Week 9: Application to Real Data

Topics

This week’s assignments will guide you through the following topics:

  • Computing workflow of CMS

  • Issues related to real data

Reading

Please read the following:

Tasks

Propose a project for Quarter 2. Possible extensions include:

  • Explore other model architectures for the same H(bb) identification task, like transformers, tensor networks, equivariant neural networks.

  • Expand the model to do multiclass classification (classifying all flavors of QCD quarks, gluons, H(bb) present in the dataset).

  • Try an unsupervised learning approach like (variational) autoencoders for anomaly detection.
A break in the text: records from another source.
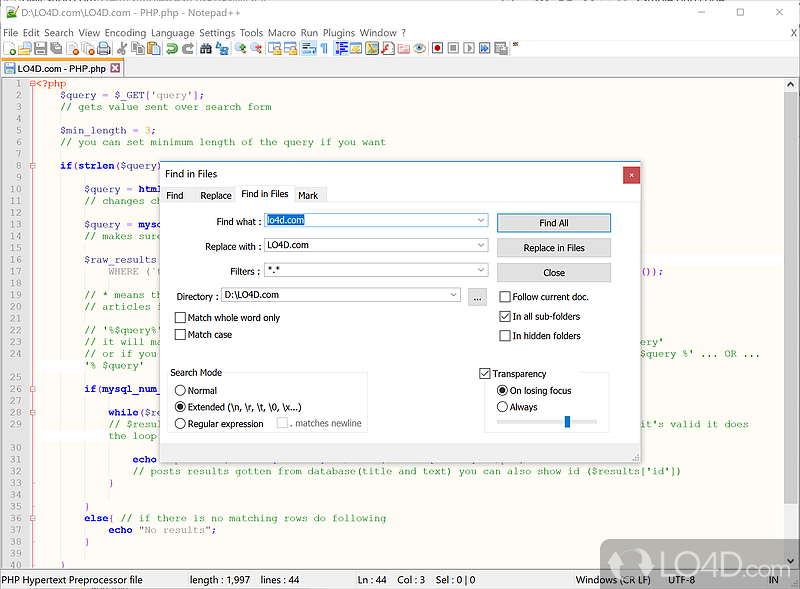Click the New file toolbar icon
This screenshot has width=800, height=589.
tap(9, 48)
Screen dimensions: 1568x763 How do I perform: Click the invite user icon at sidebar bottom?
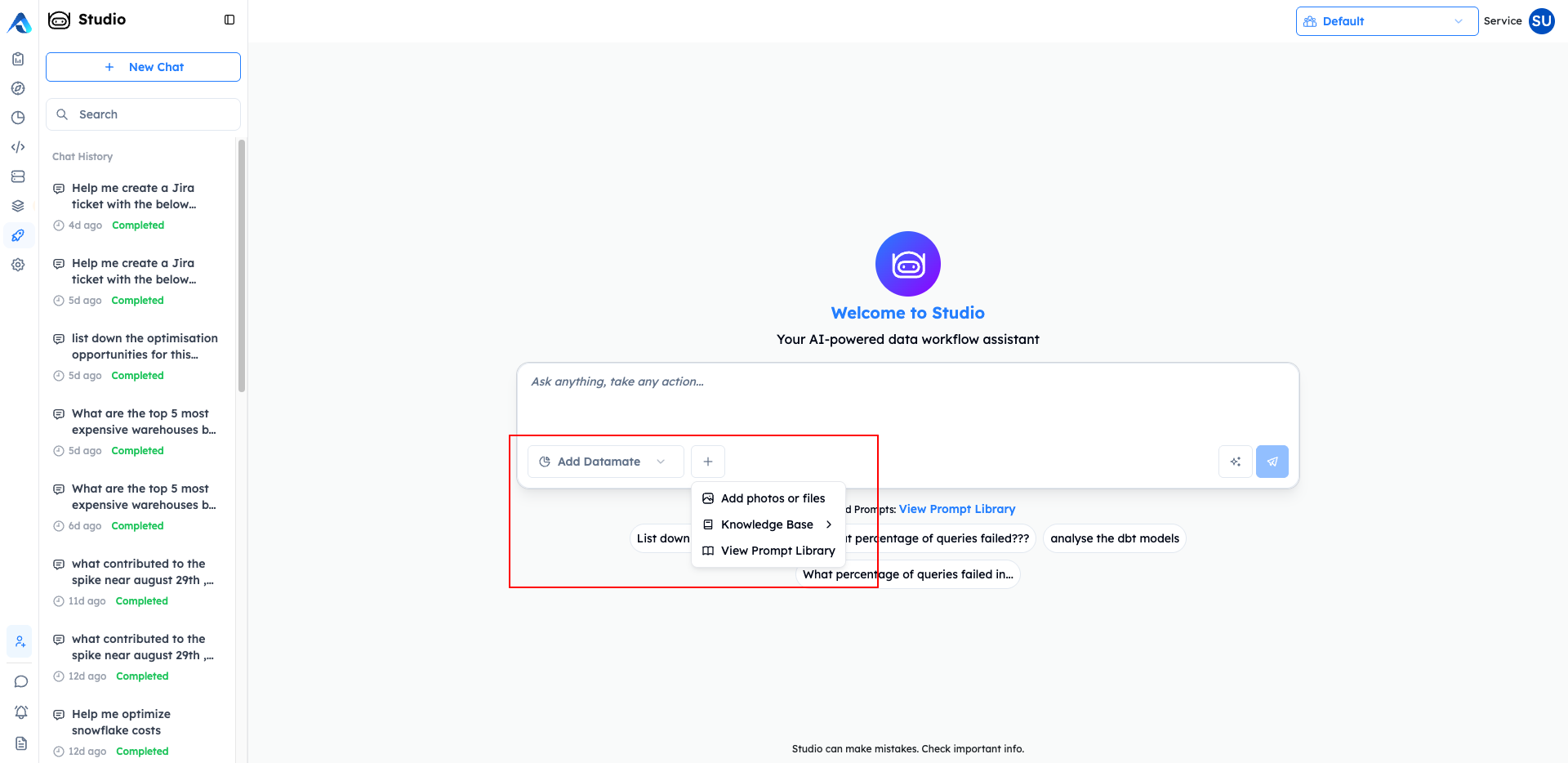(x=20, y=641)
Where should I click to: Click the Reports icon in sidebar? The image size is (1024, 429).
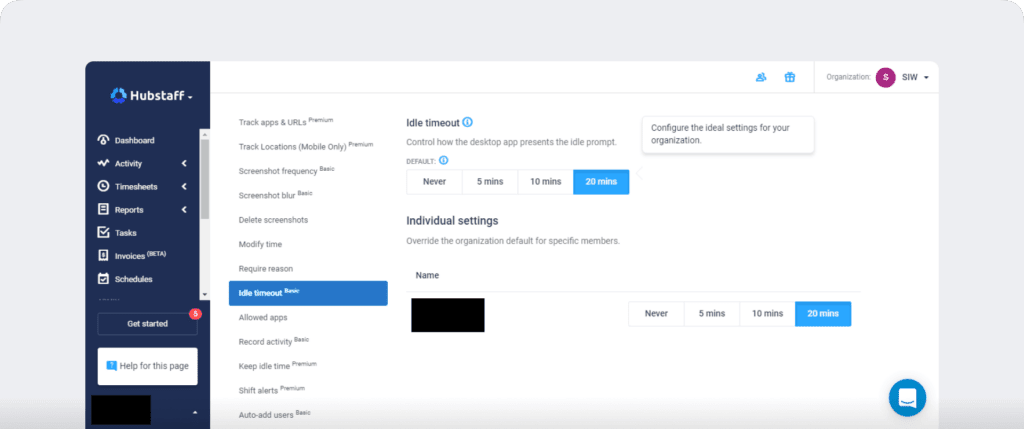click(103, 210)
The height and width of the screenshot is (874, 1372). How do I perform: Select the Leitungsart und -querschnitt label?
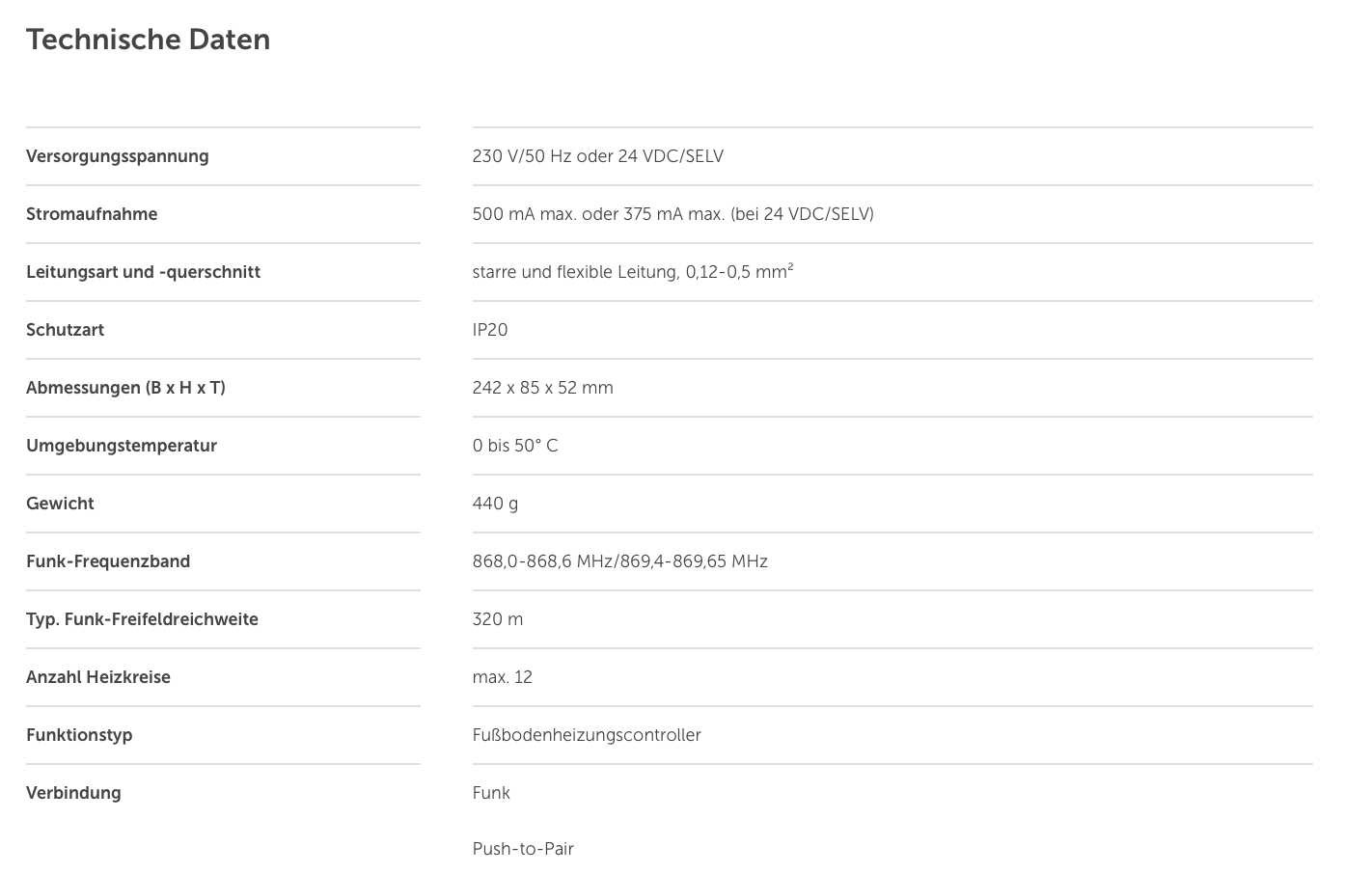point(144,272)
  • Explore model compression, knowledge distillation, quantization or other techniques to reduce the model size or complexity; Can it be made more efficient?

  • Perform a regression task, like correcting the energy or mass of the particle jet based on generator-level “truth” information.

  • Apply concepts you learned to a new dataset like the TrackML Particle Tracking Challenge: https://www.kaggle.com/c/trackml-particle-identification/overview.

  • Apply your algorithm to real data.

  • Apply concepts you learned to a slightly different jet tagging problem for VBS production of 2H(bb) 2H(WW), which may be used in a real CMS analysis!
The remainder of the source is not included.